Technical artifacts auditors look for include: configuration exports (e.g., iptables/nft rules, firewall rule set), MFA enforcement screenshots from identity providers, AD or LDAP group membership exports, scheduled task lists, patch management reports showing CVE IDs and patch dates, vulnerability scan reports, and SIEM queries showing alerting rules. For encryption and backups, provide key management documentation, ciphertext samples (metadata only), and backup job success logs with retention timestamps. Always keep a chain-of-evidence file naming convention (YYYYMMDD_system_artifact) and ensure timestamps line up with remediation dates.

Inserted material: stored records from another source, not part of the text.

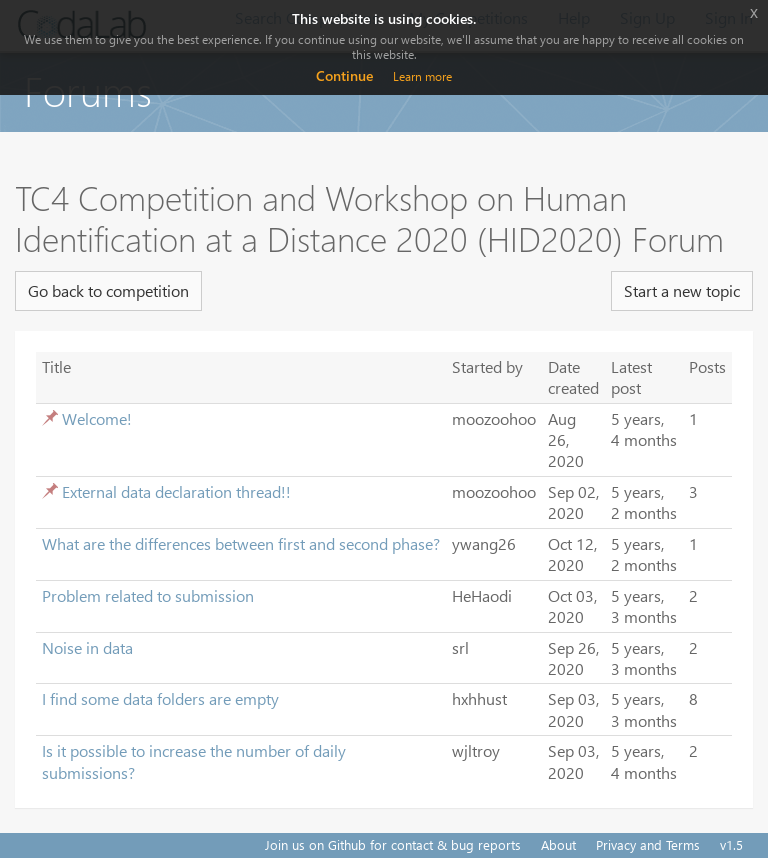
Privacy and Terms (648, 844)
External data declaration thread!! (176, 491)
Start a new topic (682, 290)
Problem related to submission (148, 595)
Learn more (422, 76)
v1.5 (731, 844)
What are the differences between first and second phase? (241, 543)
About (558, 844)
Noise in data (87, 647)
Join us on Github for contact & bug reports (393, 844)
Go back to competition (108, 290)
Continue (344, 75)
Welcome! (97, 418)
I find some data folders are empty (160, 698)
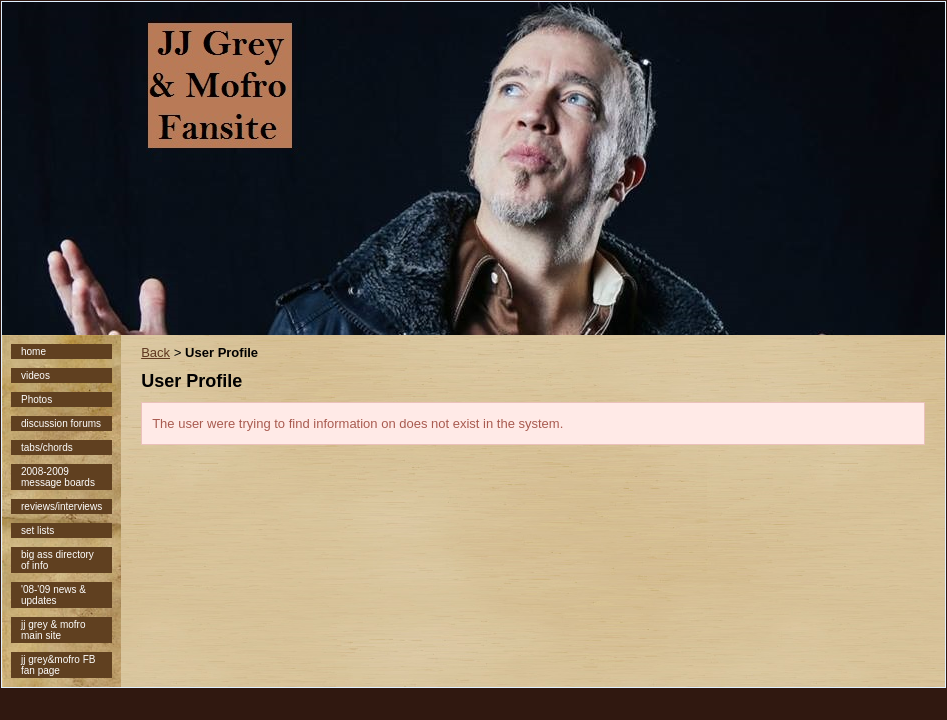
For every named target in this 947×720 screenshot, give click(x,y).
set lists (37, 530)
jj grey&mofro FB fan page (58, 665)
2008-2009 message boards (58, 477)
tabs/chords (47, 447)
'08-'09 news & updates (53, 595)
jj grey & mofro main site (53, 630)
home (33, 351)
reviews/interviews (61, 506)
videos (35, 375)
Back (155, 352)
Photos (36, 399)
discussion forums (61, 423)
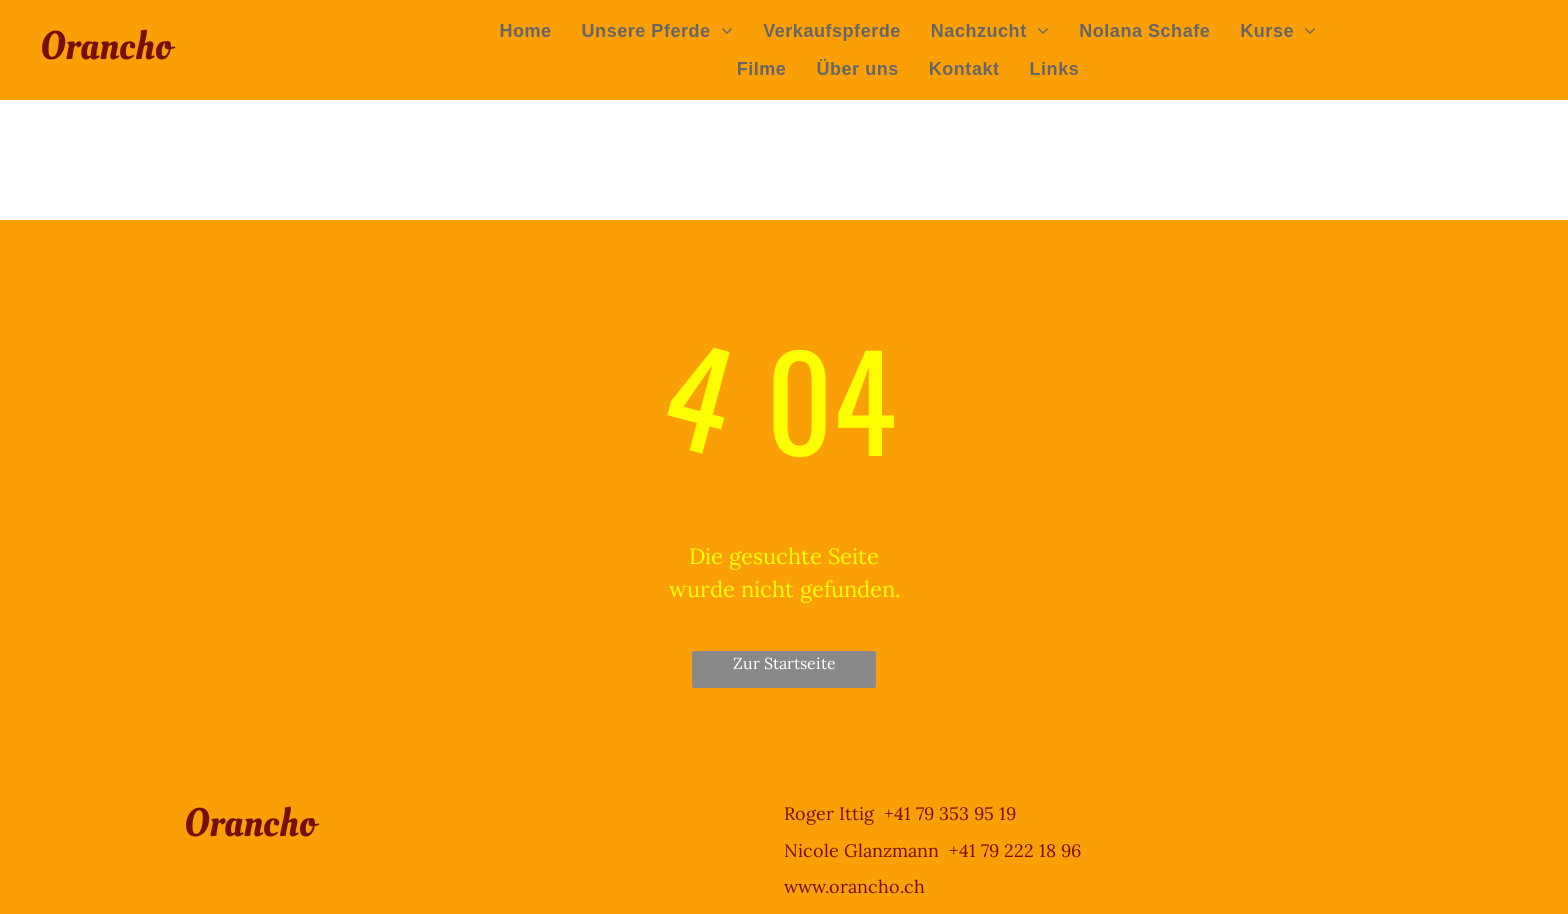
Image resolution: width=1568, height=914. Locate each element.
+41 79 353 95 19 (950, 813)
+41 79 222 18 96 (1015, 850)
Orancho (105, 46)
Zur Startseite (784, 663)
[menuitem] (525, 31)
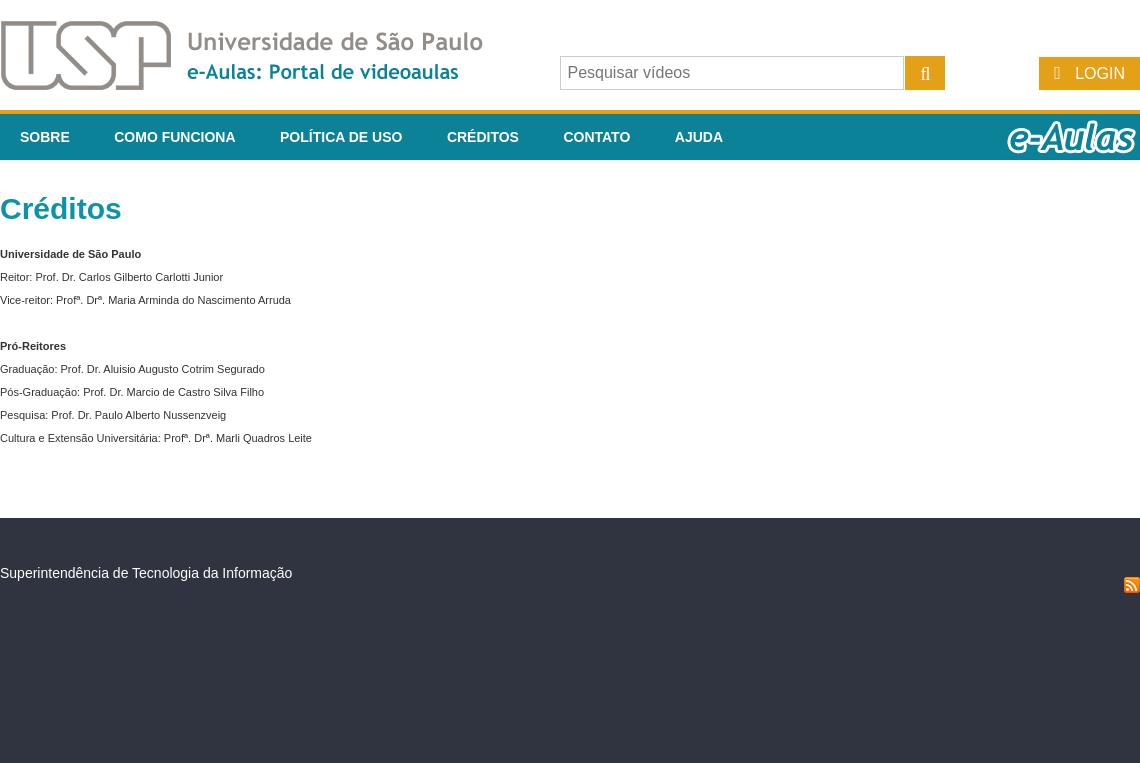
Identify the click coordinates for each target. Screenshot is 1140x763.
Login (1100, 73)
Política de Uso (341, 137)
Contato (596, 137)
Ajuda (699, 137)
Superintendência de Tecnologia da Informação (146, 573)
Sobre (45, 137)
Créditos (483, 137)
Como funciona (174, 137)
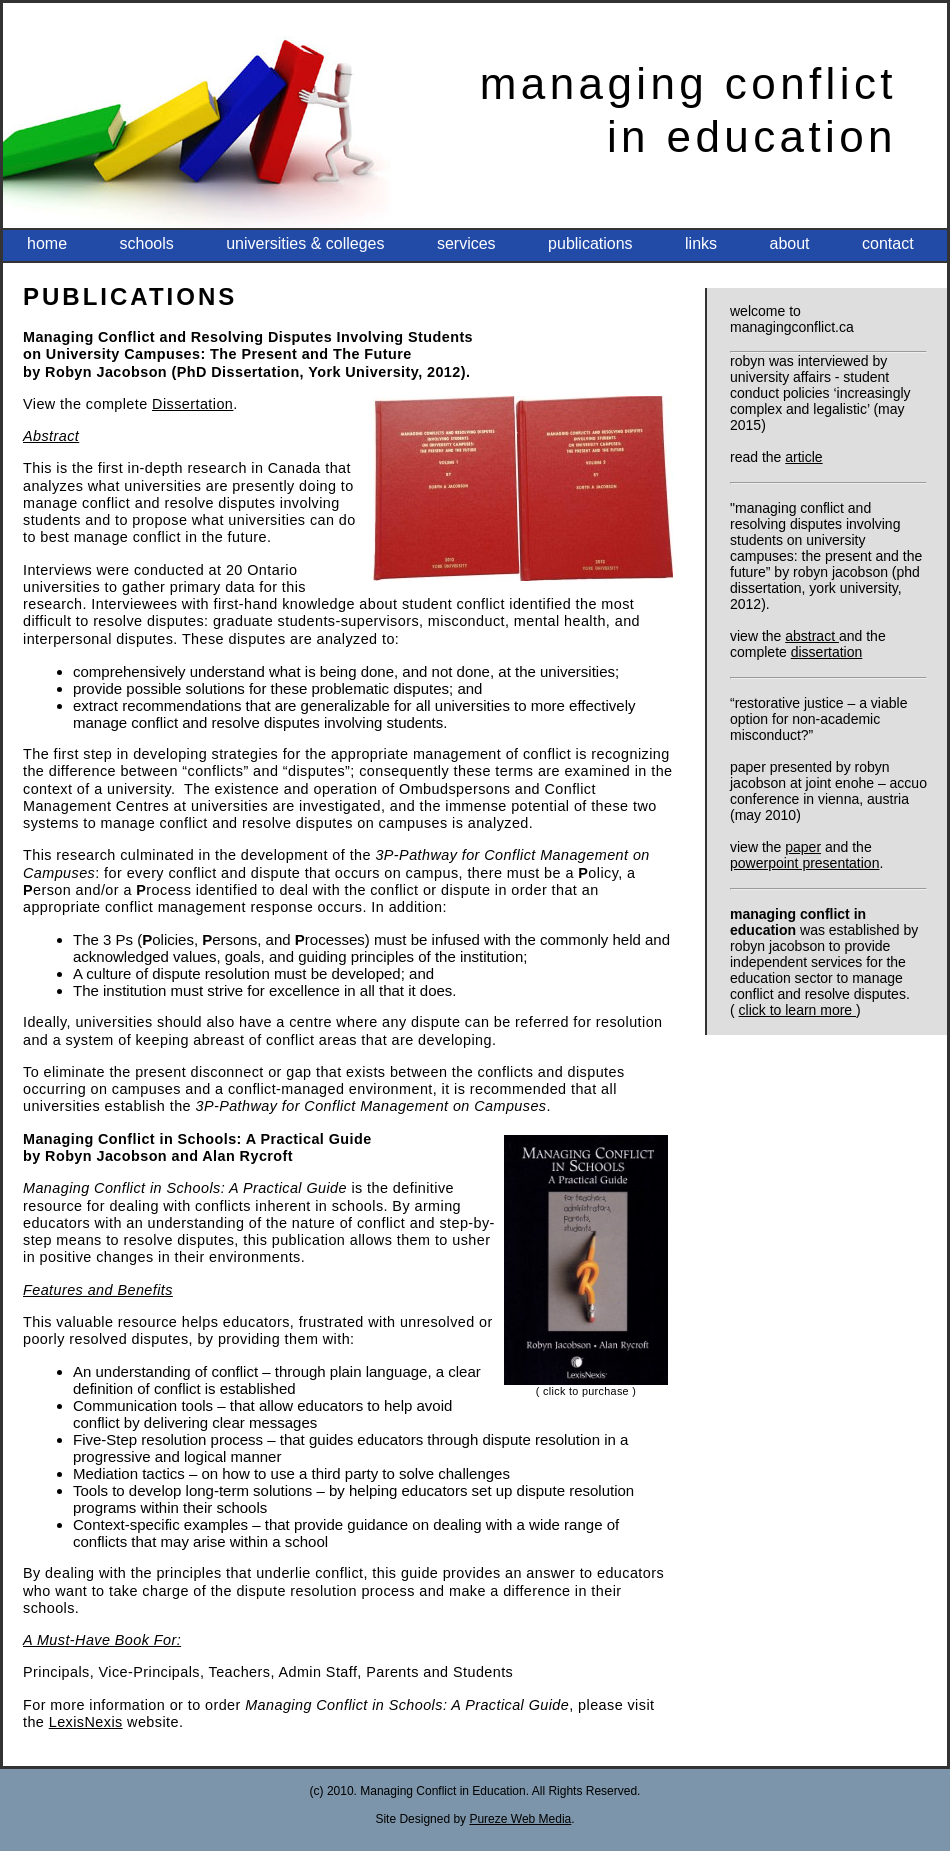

Risks of Not Implementing Control 1-7-1

Failure to implement Control 1-7-1 and the mapped national law obligations can lead to tangible risks: regulatory fines, mandatory breach notifications, suspension of business operations, loss of customer trust, civil lawsuits, and in some jurisdictions, criminal liability for negligent data protection. Operationally, weak access controls increase risk of unauthorized access, ransomware spread via privileged accounts, and exfiltration of sensitive data. For small businesses, a single breach can be existential due to remediation costs and reputational damage.

Compliance Tips and Best Practices

Practical tips to make your gap analysis and remediation program effective:

  • Automate evidence collection where possible (scheduled exports from IAM consoles, weekly vulnerability scan exports).
  • Use a pragmatic retention policy aligned to national law — store logs in an immutable storage tier if required by statute.
  • Assign clear owners and SLA-driven timelines for remediation; use a ticketing system (Jira/Trello) synced to the mapping spreadsheet.
  • Keep a remediation playbook for common fixes (enable MFA, implement account uniqueness, apply vendor patches) so technicians can act quickly.
  • Run periodic internal audits and tabletop exercises that reference your gap analysis to test evidence sufficiency and incident response linkage.

Summary: Performing a gap analysis against ECC – 2 : 2024 Control 1-7-1 is a sequence of scoping, mapping, evidence collection, scoring, and prioritized remediation that aligns technical controls to legal requirements. For small businesses, the emphasis should be on realistic scope, clear ownership, automation of evidence, and quick wins (MFA, unique accounts, patching) to reduce exposure. With a documented mapping matrix, objective scoring rubric, and retained evidence, you can demonstrate compliance to auditors and meet national law obligations while reducing real operational risk.